## WORK TO COMPLETE
Please print nothing but the lines from the one containing "You are a computer-use" to the final line below, exactly, and no pictures.

Stored data entries
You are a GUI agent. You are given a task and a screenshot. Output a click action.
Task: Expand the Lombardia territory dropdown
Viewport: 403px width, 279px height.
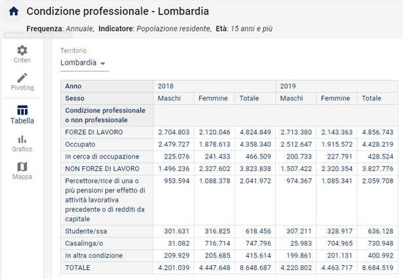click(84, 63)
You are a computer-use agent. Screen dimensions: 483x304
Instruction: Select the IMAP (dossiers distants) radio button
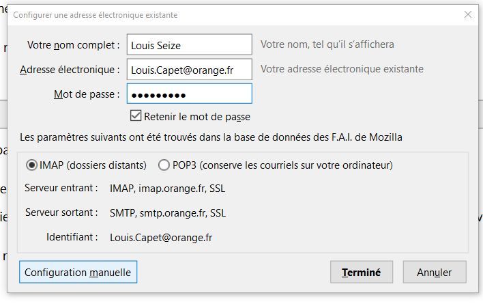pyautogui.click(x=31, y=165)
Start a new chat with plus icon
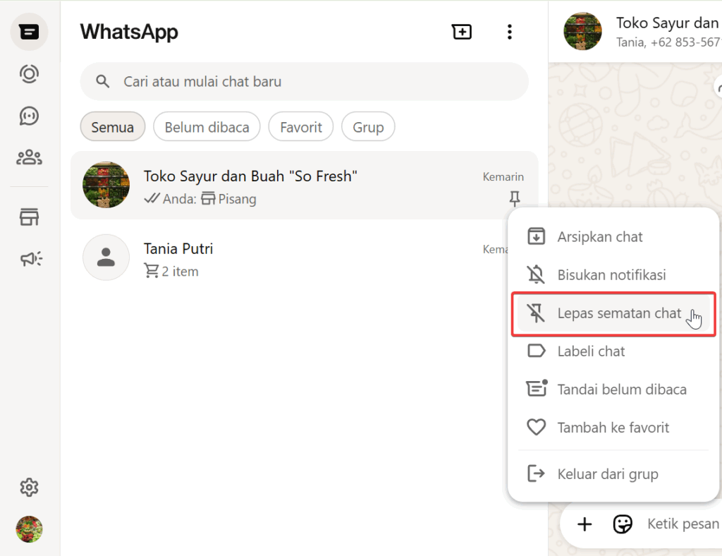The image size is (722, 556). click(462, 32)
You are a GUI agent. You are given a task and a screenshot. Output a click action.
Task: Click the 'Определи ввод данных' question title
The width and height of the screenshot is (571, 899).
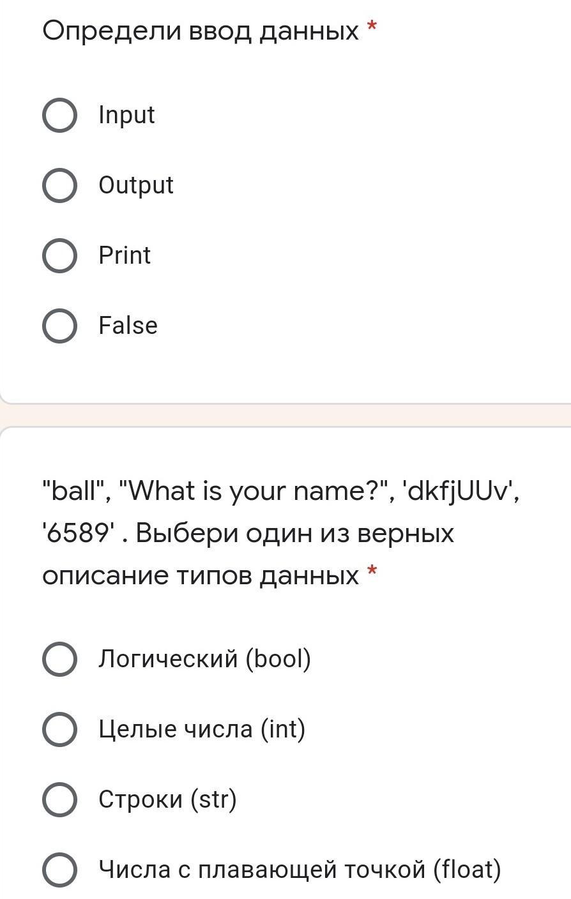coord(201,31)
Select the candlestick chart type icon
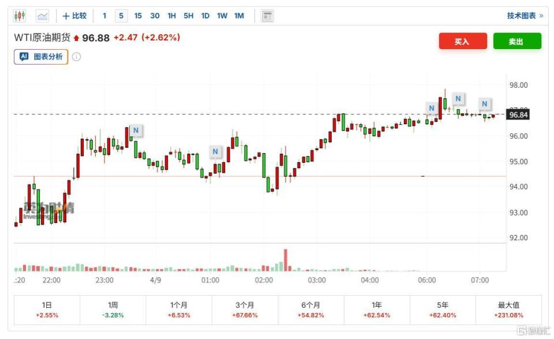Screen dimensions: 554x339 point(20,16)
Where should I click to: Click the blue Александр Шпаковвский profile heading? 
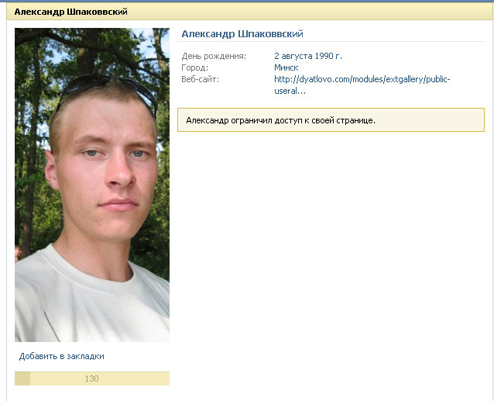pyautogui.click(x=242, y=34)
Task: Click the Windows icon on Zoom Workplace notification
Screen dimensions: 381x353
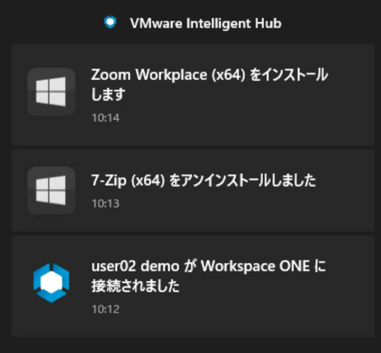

## ANSWER BOX
You are a computer-use agent. Screen dimensions: 483x304
Instruction: Select the IMAP (dossiers distants) radio button
pyautogui.click(x=31, y=165)
Start a new chat with plus icon
The image size is (722, 556). click(462, 32)
You are a GUI agent. You are given a task and a screenshot. Output a click action.
Task: Click the 'Определи ввод данных' question title
The width and height of the screenshot is (571, 899).
coord(201,31)
Select the candlestick chart type icon
Screen dimensions: 554x339 point(20,16)
Where should I click to: Click the blue Александр Шпаковвский profile heading? 
pyautogui.click(x=242, y=34)
Task: Click the Windows icon on Zoom Workplace notification
Screen dimensions: 381x353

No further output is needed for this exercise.